[BEGIN Rows]
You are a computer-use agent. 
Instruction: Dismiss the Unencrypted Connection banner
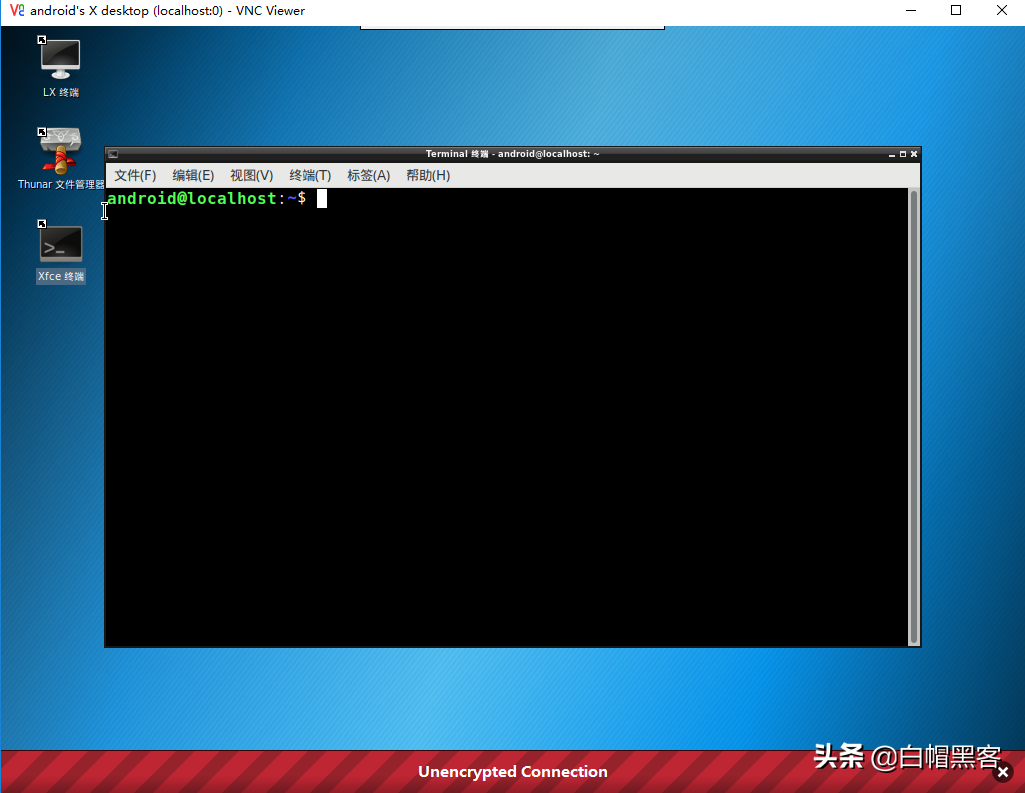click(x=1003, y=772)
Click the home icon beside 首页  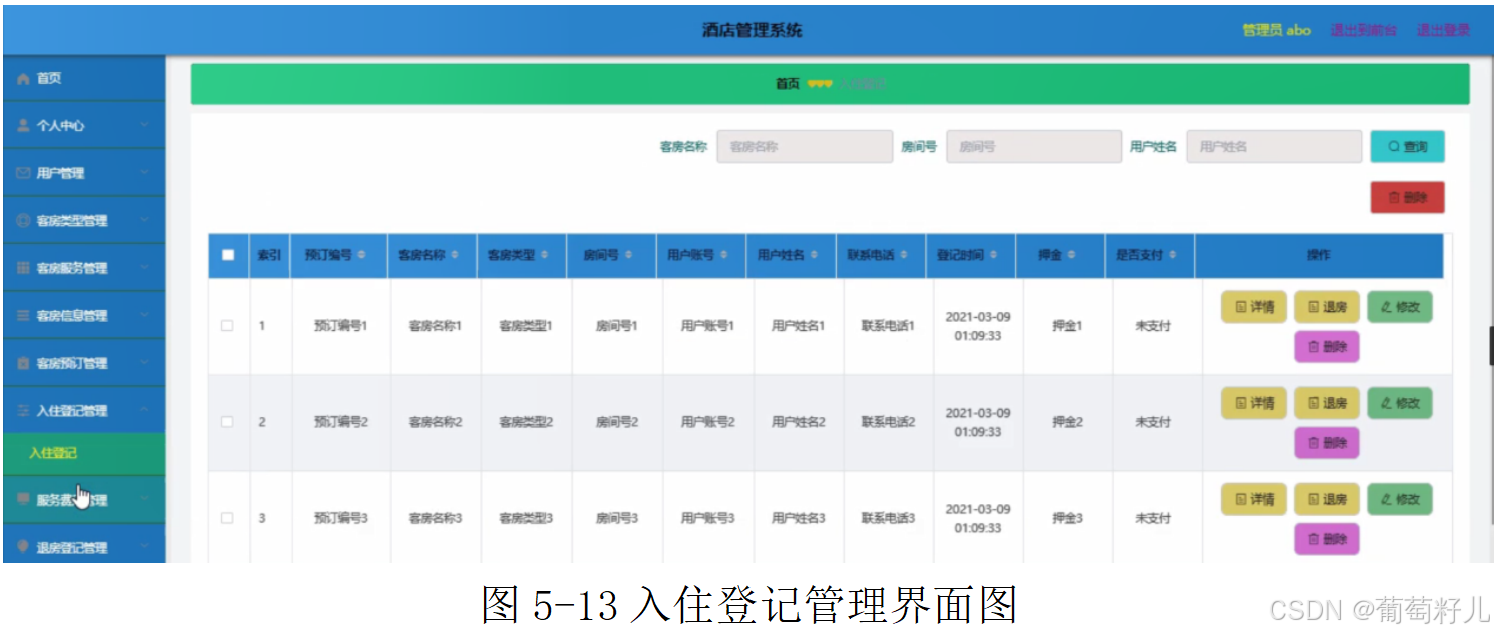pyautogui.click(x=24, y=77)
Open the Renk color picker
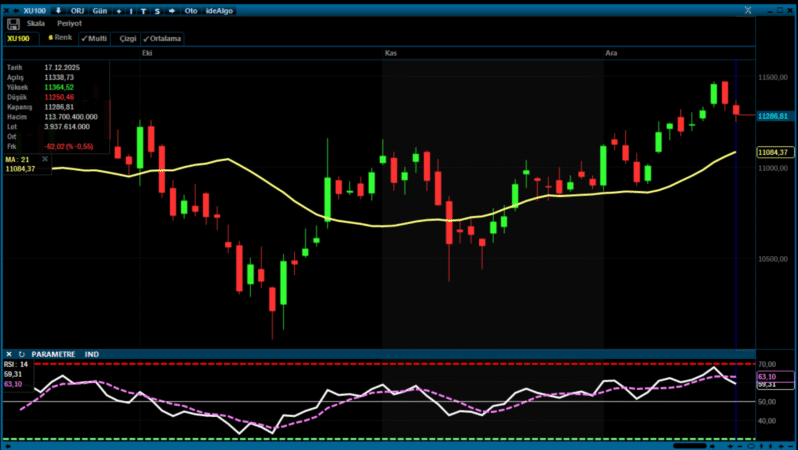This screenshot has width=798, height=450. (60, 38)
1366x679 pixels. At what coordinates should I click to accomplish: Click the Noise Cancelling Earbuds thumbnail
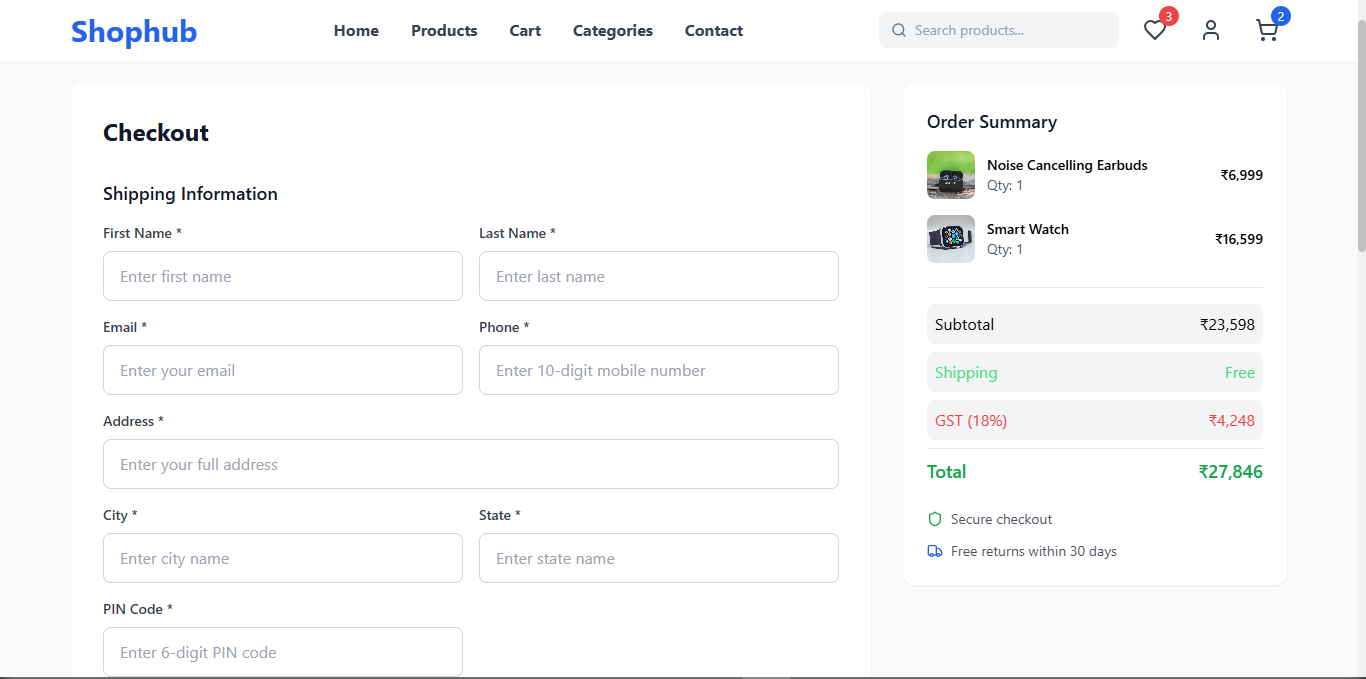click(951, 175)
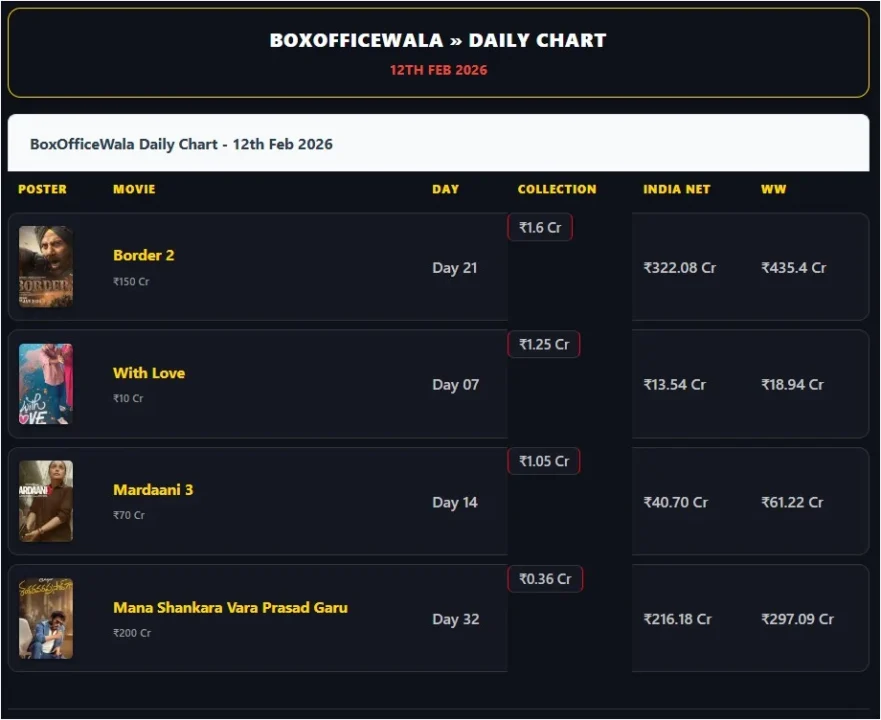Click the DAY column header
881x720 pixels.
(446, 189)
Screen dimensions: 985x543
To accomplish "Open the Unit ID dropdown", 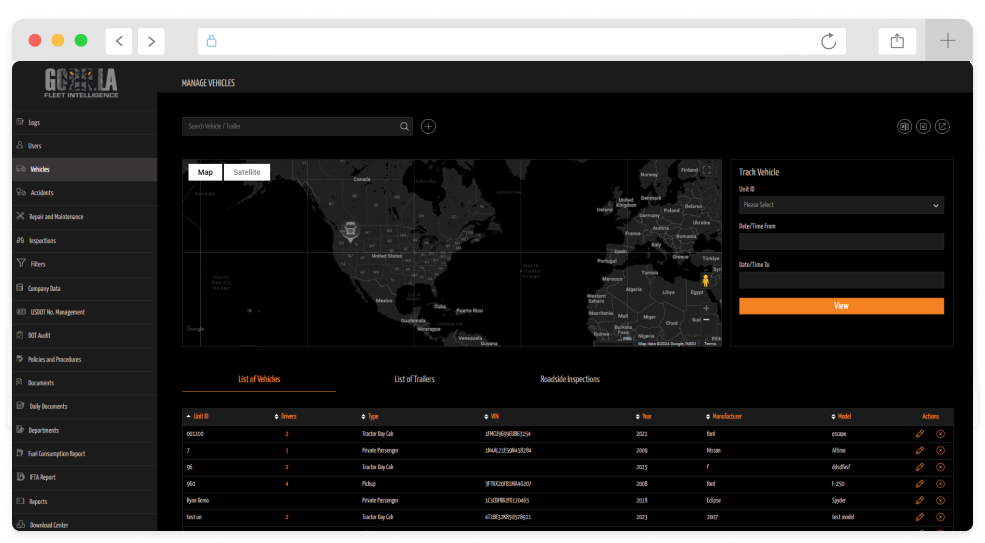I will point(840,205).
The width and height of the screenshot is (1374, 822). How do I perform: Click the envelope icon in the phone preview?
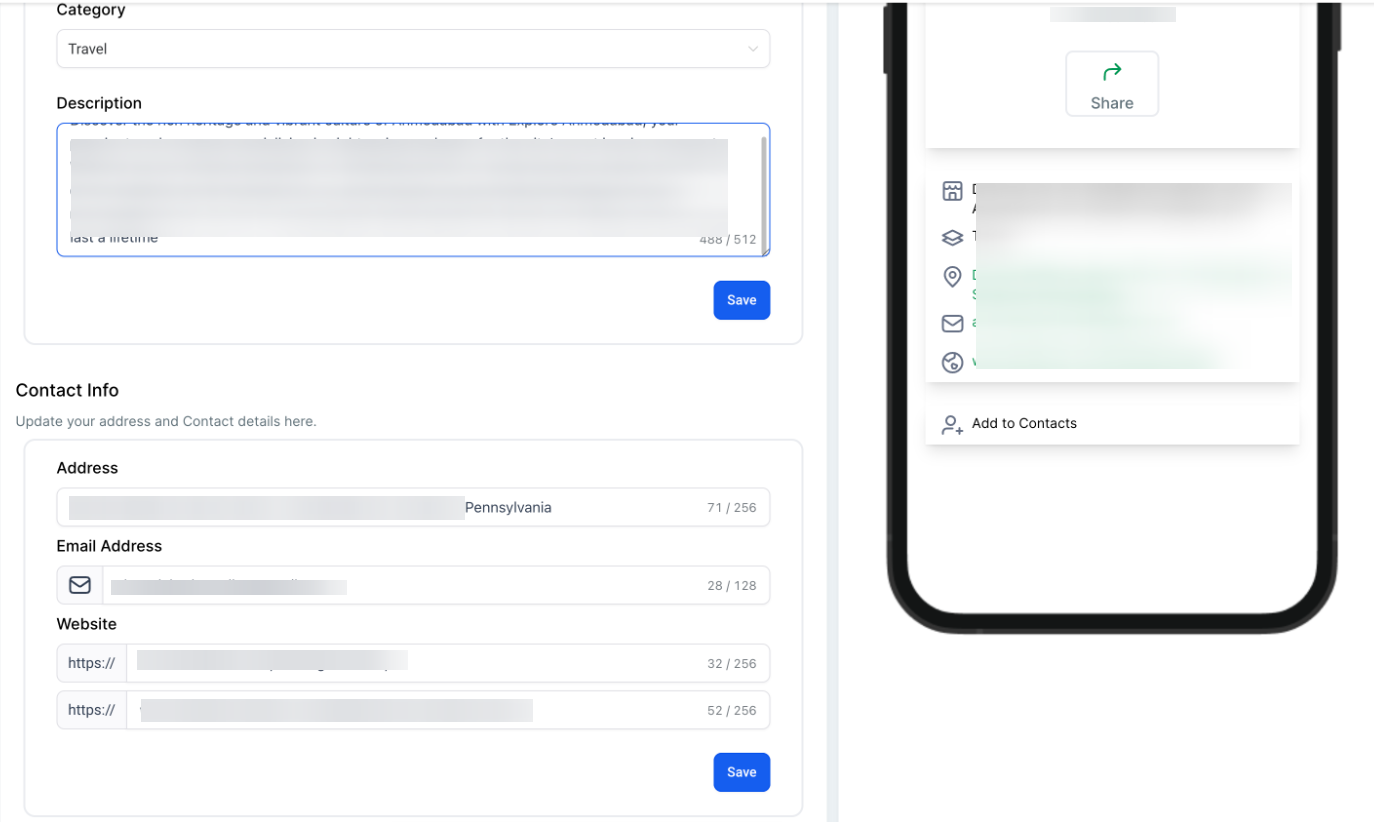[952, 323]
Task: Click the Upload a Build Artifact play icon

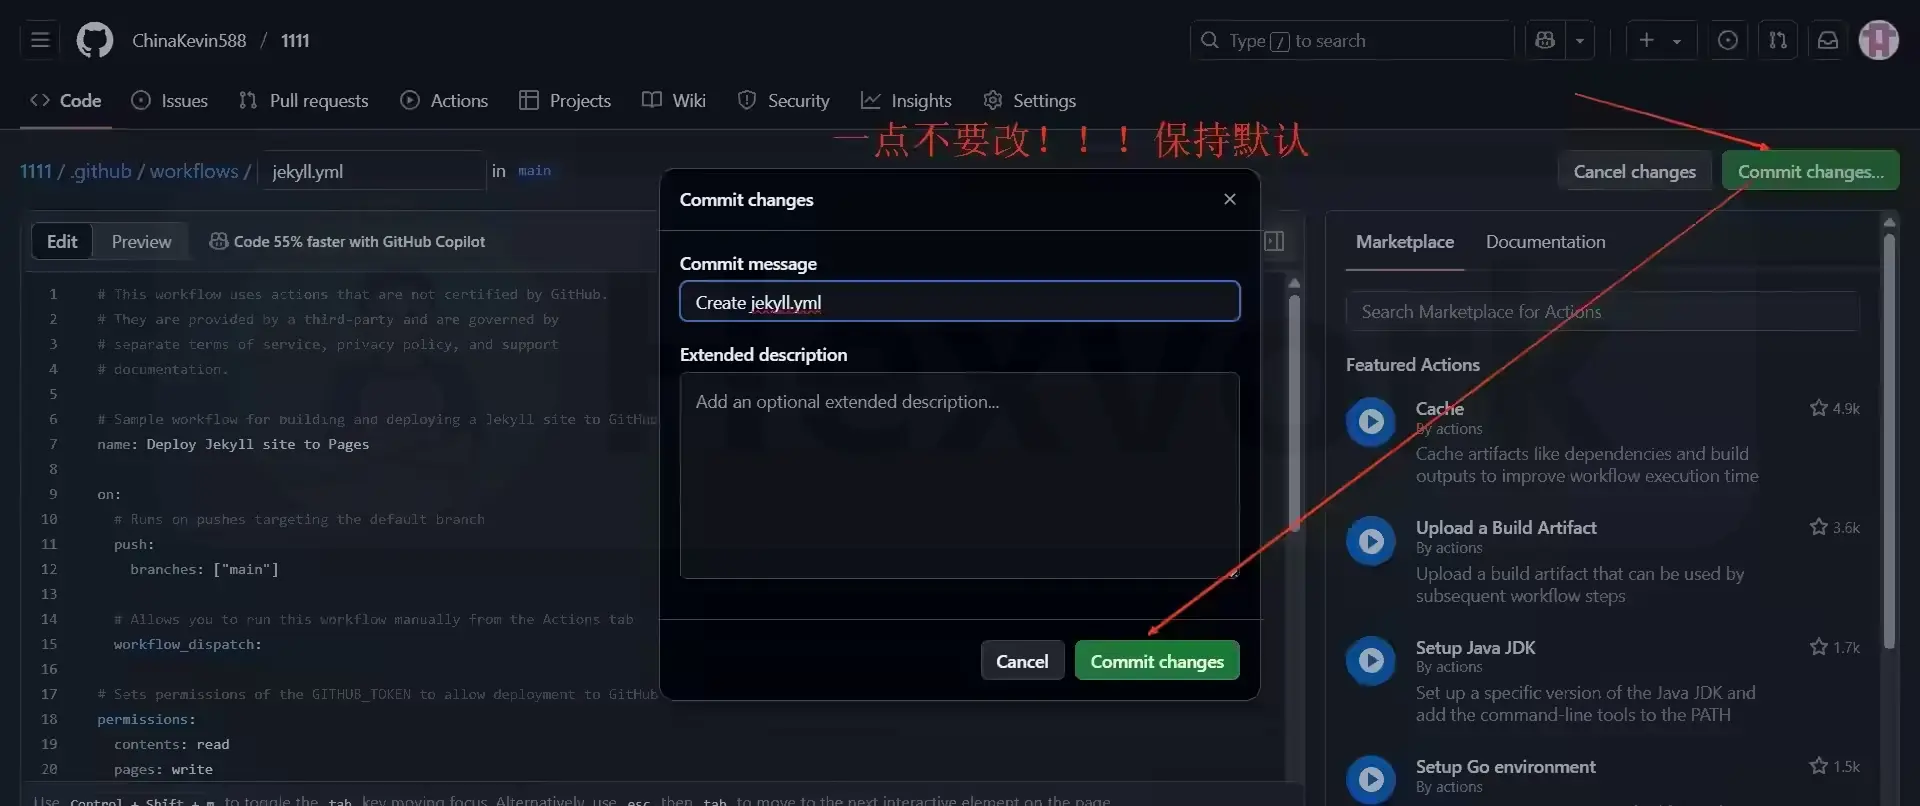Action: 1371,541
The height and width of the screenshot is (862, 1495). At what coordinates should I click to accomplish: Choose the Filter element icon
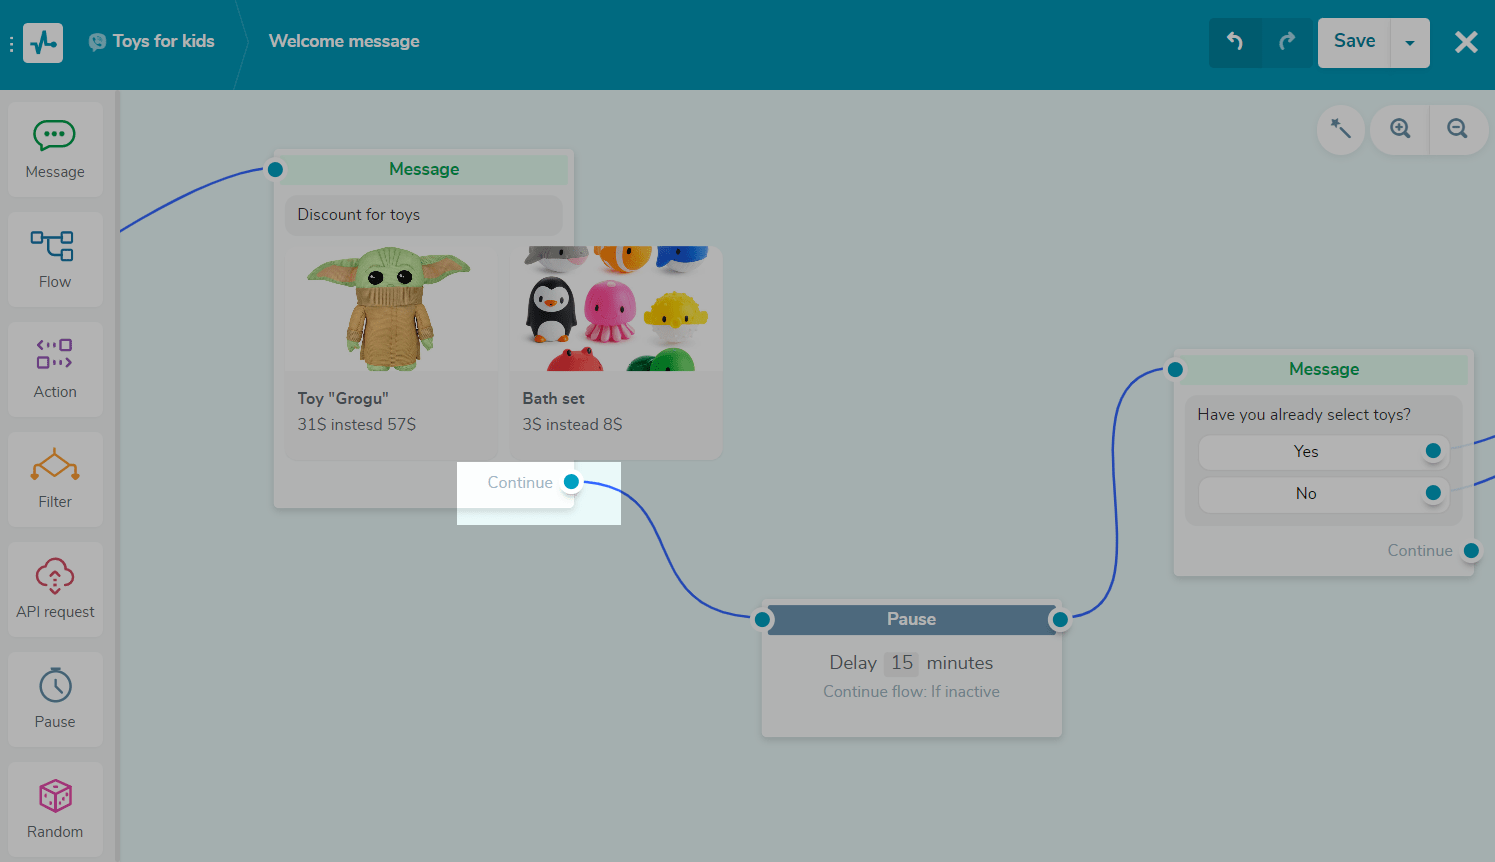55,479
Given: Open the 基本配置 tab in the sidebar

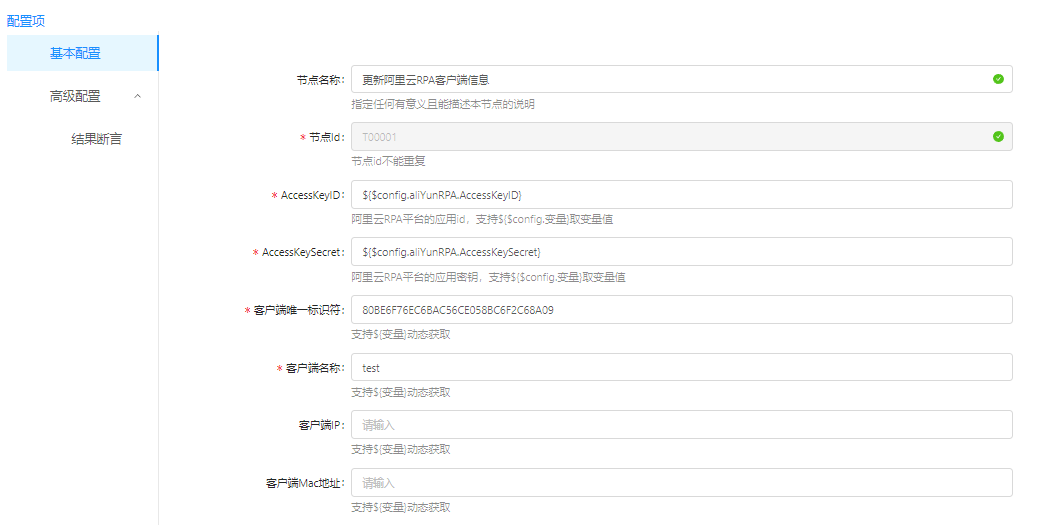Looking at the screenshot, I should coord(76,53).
[END Rows]
▸ The problem: Transcribe verbatim the part of the rows that opens with the line containing "The width and" and continues through the end of the rows, both ends included, omitting the pictures.

▸ Completed exercise:
The width and height of the screenshot is (1374, 822). How do I perform: Click the envelope icon in the phone preview?
[952, 323]
Task: Click the Upload a Build Artifact play icon

Action: 1371,541
The height and width of the screenshot is (862, 1495). At what coordinates should I click to accomplish: Choose the Filter element icon
55,479
Given: Open the 基本配置 tab in the sidebar

Looking at the screenshot, I should coord(76,53).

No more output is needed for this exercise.